Leave out the pictures and repeat the entries below verbatim.

■ Data for the task
>>>>
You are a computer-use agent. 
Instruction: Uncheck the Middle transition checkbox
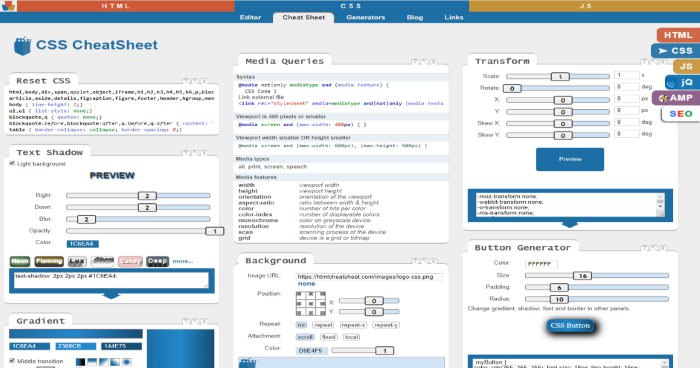click(12, 360)
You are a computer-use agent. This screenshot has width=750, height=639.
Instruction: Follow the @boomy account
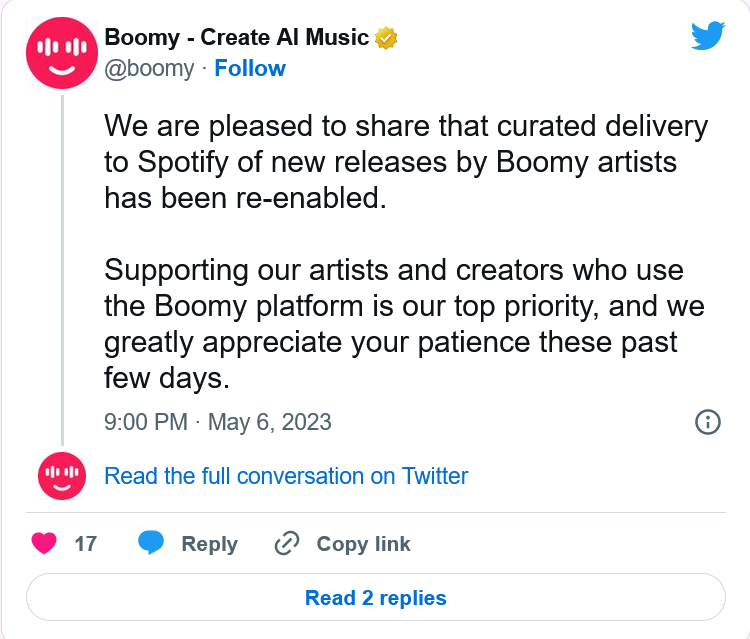click(x=250, y=68)
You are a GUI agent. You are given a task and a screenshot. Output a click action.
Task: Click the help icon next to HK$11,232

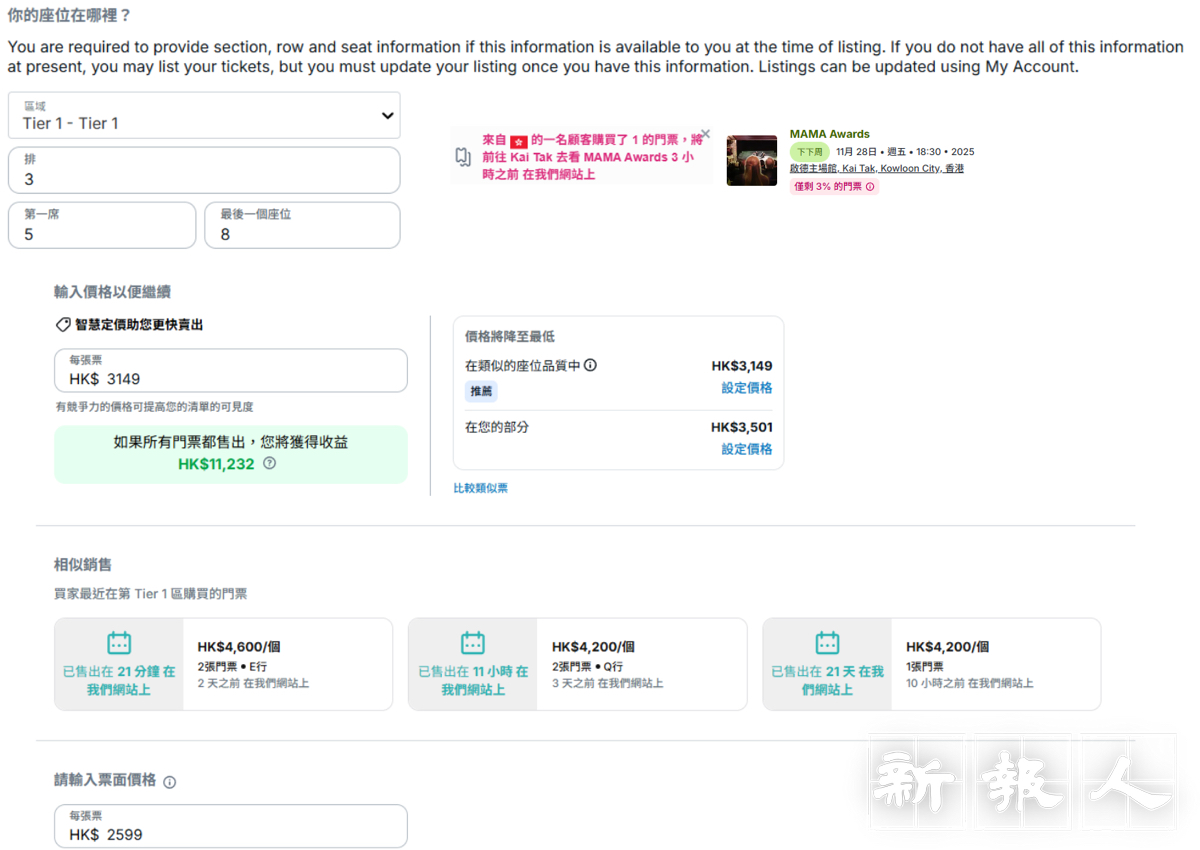(x=269, y=464)
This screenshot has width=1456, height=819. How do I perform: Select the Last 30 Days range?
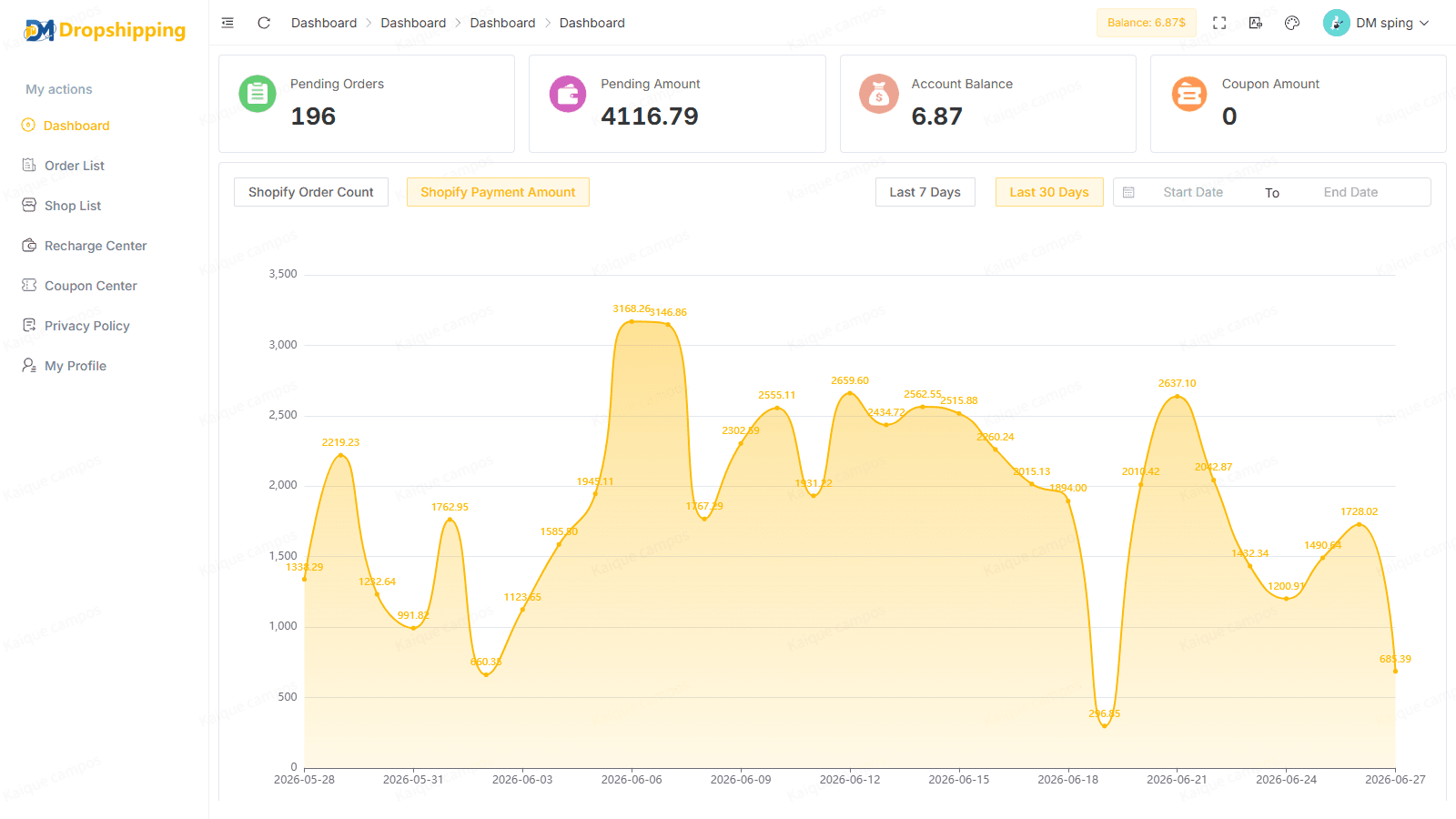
<<<<
■ Worked solution
You are a computer-use agent. 
Instruction: Uncheck the Middle transition checkbox
click(12, 360)
You are a computer-use agent. This screenshot has width=750, height=639.
Instruction: Follow the @boomy account
click(x=250, y=68)
You are a GUI agent. You are given a task and a screenshot. Output a click action.
Task: Click the help icon next to HK$11,232

(x=269, y=464)
This screenshot has width=1456, height=819. How do I perform: Select the Last 30 Days range?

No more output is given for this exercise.